One such procedure involves embedding tiny implant pouches within the skin to temporarily store designed microbes via a needle transfer. Contained within inconspicuous pimple-like sites within the skin, the implant maintains their creations at perfect temperatures for survival whilst protecting the host from infection.

A man lifts his arm to reveal a collection of pimples on the side of his chest.

A woman displays a collection of pimples on her face and neck.


Case study 2: Biohacked buildings

Over the past 10 years, one of the most controversial uses of genetic modification has been the biohacking of properties in areas of East and South London. Following the UK’s exit from the European Union, housing prices in London continued to escalate wildly, with increasing numbers of properties being bought as an investment and sitting empty.

Anarchists groups such as the ORALS (Order of Rampaging Anarchist Life Scientists) respond to these conditions through utilising open source genes accessed online to combat societal issues faced by low income communities. In an effort to devalue empty properties in London, the group began injecting genetically modified fungi into brickwork, designed to grow through the walls and release airborne non-toxic hallucinogenic particles within the building’s interior. Widely considered as invasive, properties colonised by these fungi are significantly devalued due to the public’s decisive perceptions of hallucinogens.

A caulk gun is being used to inject a clear gel containing fungal spores into a crack in a wall.

A figure dressed in black uses a caulk gun to inject a clear gel containing fungal spores into a crack in a wall.


Case study 3: Wildflower protests

As you walk through the neighbourhood you live in, you have probably encountered a bank of poppies covered in neon blue bruises. What you are seeing is the result of the world’s first gene-drive as protest, which utilised the agency of living things to propagate through their environment as a means of spreading a political message.

Over the past 10 years within university labs, multiple species of poppies have been modified to contain a genetic switch which floods their petals with mTurquoise chromoproteins when grown in soils contaminated with high levels of heavy metals. This modification was engineered to ensure its inheritance to all offspring of the flowers, allowing it to spread through existing poppy populations.
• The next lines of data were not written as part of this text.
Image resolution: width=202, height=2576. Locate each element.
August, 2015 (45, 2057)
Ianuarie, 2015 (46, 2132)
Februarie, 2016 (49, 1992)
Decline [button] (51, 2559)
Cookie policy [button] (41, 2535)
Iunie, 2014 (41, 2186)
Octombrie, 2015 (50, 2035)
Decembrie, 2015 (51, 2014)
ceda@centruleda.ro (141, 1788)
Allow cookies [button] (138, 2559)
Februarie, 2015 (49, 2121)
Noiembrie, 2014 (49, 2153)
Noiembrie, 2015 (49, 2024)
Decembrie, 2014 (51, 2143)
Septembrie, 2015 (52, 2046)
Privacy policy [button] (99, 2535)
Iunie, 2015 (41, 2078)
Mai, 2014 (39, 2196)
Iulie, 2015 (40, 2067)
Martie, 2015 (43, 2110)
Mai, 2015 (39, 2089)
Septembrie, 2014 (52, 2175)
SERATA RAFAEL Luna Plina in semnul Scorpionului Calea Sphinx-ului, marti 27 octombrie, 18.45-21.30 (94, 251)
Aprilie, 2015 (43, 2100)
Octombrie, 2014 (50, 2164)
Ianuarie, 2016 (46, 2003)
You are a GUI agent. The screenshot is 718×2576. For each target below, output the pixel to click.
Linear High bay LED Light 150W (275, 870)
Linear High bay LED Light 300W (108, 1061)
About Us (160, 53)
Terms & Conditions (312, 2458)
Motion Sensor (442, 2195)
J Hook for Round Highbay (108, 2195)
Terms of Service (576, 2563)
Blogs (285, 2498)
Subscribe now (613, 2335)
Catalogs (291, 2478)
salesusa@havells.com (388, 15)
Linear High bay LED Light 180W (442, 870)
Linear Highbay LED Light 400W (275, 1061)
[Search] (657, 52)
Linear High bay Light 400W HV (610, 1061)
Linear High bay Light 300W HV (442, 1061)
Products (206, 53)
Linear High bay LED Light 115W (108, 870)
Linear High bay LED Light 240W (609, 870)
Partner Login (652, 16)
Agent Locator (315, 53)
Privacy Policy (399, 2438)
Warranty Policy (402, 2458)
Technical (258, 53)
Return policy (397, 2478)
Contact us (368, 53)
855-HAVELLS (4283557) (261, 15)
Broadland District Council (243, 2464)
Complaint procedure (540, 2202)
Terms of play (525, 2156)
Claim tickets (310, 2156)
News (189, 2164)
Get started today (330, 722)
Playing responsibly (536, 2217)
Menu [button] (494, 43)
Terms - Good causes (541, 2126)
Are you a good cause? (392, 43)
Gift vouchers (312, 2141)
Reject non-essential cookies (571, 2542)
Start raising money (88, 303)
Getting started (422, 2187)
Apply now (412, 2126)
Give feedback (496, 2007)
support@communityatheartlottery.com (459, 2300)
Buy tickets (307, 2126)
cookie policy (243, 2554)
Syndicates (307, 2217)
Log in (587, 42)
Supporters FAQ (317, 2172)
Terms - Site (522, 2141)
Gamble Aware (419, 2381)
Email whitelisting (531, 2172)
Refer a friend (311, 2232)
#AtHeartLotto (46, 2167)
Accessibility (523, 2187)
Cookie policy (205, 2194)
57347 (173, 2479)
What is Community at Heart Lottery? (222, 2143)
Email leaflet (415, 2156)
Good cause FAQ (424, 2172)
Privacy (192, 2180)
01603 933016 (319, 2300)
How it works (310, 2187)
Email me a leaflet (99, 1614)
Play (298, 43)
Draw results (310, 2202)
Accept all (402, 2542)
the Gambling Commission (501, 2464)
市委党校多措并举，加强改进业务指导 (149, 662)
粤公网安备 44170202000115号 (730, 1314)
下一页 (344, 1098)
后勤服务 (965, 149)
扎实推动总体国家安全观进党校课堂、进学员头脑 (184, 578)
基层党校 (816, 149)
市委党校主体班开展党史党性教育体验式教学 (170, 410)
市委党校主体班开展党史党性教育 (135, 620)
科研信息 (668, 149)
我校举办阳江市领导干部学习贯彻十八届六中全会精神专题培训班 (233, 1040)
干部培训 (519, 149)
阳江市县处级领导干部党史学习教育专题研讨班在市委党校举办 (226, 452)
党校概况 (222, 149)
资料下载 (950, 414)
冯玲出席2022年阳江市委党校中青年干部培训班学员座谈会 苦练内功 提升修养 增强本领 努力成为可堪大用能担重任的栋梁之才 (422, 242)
The deliberate release of the modified flower seeds via bird-feeders was perpetrated by a renegade researcher. They intended to make visible the enduring environmental legacy of the industries dismantled during the 1980s. While the economic benefits of these industries for the workers have gone, their contamination remains, continuing to impact the health of the area’s current population.

A person wearing black leather gloves hangs a bird feeder.

A collection of poppies with turquoise patches in an overgrown field.


The team presenting the project at the 2017 BioDesign Challenge summit.


Sean, Eva and I (left to right) with our runner up trophy.